We started as a fintech. Fintechs play a very important role in the ecosystem. They are getting into niche forms of lending in the SME space. And I say this respectfully, but it’s hard for fintechs to bring about the scale of change you need for systemic disruption. So it makes them susceptible to consolidation.
The way I speak about neobanks is one that has a banking licence and balance sheet leverage but the agility and similar sort of business architecture constructs as a fintech.
The big incumbents are absolutely formidable. And not only are they formidable, they play a very important role in society. In the South African context, I don’t think they face an existential crisis. We are talking about market share loss.
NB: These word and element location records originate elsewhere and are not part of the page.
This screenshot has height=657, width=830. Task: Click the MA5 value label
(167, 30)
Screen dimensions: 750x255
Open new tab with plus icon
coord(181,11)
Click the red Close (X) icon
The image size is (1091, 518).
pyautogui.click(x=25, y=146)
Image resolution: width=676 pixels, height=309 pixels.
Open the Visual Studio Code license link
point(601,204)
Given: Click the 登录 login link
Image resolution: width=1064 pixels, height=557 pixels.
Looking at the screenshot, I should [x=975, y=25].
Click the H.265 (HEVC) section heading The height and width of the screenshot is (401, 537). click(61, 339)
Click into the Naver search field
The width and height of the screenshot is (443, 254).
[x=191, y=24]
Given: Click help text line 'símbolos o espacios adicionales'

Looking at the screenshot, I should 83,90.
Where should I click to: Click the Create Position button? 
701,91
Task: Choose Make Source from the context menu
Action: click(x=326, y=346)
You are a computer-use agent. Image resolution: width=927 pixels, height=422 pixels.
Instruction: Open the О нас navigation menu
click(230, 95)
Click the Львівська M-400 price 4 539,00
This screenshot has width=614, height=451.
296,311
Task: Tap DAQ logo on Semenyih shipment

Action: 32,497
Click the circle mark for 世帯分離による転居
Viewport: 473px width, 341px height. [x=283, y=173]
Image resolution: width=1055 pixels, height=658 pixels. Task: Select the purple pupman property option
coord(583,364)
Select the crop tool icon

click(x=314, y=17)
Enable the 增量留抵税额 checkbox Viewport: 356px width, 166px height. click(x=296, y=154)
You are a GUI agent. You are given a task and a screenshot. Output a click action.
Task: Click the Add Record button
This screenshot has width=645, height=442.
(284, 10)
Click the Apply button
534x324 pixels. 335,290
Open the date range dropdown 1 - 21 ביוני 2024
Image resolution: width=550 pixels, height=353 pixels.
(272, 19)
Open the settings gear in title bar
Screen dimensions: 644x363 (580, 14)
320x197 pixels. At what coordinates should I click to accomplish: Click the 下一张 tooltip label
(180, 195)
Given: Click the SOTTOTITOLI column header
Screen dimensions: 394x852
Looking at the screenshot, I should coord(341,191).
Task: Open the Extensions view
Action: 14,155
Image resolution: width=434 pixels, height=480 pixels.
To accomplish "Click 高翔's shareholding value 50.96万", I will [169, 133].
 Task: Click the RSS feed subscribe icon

Can you give us some insight into the role data plays in your banking decisions?
In complex businesses like banks, the battle is actually won in your architecture, and the way your have architected the technology stack for data to flow in its totality. Once you’ve got the data to flow properly, you then catch it, and you can have all the tooling overlaid on that to do all sorts of clever things and you can hire smart people. That drives continuous improvement and makes sure we maintain operating integrity over time, but also because of the way you reach customers and talk to customers, nudge customers, and present next best offers and so on.
Increasingly, a source of competitive data is not the smart analytics but is getting access to third parties data such as the loyalty programme of Pick and Pay. So we can see, that if a customer who always buys fresh fruit suddenly stops buying fresh fruit, that behaviour correlated back to a sort of deteriorating unsecured borrowing behaviour.